▶

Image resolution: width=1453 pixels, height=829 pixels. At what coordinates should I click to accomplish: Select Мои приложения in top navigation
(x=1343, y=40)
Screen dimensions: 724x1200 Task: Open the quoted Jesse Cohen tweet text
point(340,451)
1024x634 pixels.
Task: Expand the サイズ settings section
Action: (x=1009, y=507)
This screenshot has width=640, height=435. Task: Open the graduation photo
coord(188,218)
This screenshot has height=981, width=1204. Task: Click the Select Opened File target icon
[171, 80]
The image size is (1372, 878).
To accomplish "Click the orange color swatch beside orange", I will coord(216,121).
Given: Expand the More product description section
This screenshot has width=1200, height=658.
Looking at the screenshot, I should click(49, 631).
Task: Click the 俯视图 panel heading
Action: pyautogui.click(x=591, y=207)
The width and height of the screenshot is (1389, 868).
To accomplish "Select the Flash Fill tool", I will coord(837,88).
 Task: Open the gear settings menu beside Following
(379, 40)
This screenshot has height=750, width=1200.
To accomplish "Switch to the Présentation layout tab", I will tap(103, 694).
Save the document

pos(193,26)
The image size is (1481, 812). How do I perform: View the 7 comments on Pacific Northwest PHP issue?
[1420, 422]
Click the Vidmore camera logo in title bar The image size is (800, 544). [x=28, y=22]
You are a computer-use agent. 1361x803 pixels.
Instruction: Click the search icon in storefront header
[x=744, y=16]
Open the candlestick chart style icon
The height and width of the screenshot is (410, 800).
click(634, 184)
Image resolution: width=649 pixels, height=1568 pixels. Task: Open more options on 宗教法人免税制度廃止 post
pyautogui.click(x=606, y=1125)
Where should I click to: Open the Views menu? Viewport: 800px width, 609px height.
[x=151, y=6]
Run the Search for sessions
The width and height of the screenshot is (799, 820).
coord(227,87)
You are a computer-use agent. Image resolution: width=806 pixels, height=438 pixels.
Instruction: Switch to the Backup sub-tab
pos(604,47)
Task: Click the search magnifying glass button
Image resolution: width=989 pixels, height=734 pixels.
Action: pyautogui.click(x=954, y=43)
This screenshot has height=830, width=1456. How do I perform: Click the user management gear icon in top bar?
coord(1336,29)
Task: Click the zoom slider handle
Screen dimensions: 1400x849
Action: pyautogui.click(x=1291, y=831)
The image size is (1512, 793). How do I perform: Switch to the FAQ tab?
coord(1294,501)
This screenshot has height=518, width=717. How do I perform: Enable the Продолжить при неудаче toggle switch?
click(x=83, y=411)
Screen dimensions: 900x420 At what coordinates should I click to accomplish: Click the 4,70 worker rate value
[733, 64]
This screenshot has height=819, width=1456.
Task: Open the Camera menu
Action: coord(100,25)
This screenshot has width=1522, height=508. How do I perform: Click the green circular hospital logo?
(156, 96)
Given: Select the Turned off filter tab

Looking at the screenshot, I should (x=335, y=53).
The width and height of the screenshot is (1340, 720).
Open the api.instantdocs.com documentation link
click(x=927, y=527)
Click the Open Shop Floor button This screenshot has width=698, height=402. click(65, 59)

◀

Your instructions. Please reproduce the data above word for word, starting with its first line and going on through the line that contains "coord(227,87)", with both of those lines included.

Full output.
Image resolution: width=1453 pixels, height=829 pixels. At what coordinates should I click to accomplish: Select Мои приложения in top navigation
(x=1343, y=40)
Screen dimensions: 724x1200 Task: Open the quoted Jesse Cohen tweet text
point(340,451)
1024x634 pixels.
Task: Expand the サイズ settings section
Action: (x=1009, y=507)
This screenshot has width=640, height=435. Task: Open the graduation photo
coord(188,218)
This screenshot has height=981, width=1204. Task: Click the Select Opened File target icon
[171, 80]
The image size is (1372, 878).
To accomplish "Click the orange color swatch beside orange", I will coord(216,121).
Given: Expand the More product description section
This screenshot has width=1200, height=658.
Looking at the screenshot, I should click(49, 631).
Task: Click the 俯视图 panel heading
Action: pyautogui.click(x=591, y=207)
The width and height of the screenshot is (1389, 868).
To accomplish "Select the Flash Fill tool", I will coord(837,88).
 Task: Open the gear settings menu beside Following
(379, 40)
This screenshot has height=750, width=1200.
To accomplish "Switch to the Présentation layout tab", I will tap(103, 694).
Save the document

pos(193,26)
The image size is (1481, 812). How do I perform: View the 7 comments on Pacific Northwest PHP issue?
[1420, 422]
Click the Vidmore camera logo in title bar The image size is (800, 544). [x=28, y=22]
You are a computer-use agent. 1361x803 pixels.
Instruction: Click the search icon in storefront header
[x=744, y=16]
Open the candlestick chart style icon
The height and width of the screenshot is (410, 800).
click(634, 184)
Image resolution: width=649 pixels, height=1568 pixels. Task: Open more options on 宗教法人免税制度廃止 post
pyautogui.click(x=606, y=1125)
Where should I click to: Open the Views menu? Viewport: 800px width, 609px height.
[x=151, y=6]
Run the Search for sessions
The width and height of the screenshot is (799, 820).
coord(227,87)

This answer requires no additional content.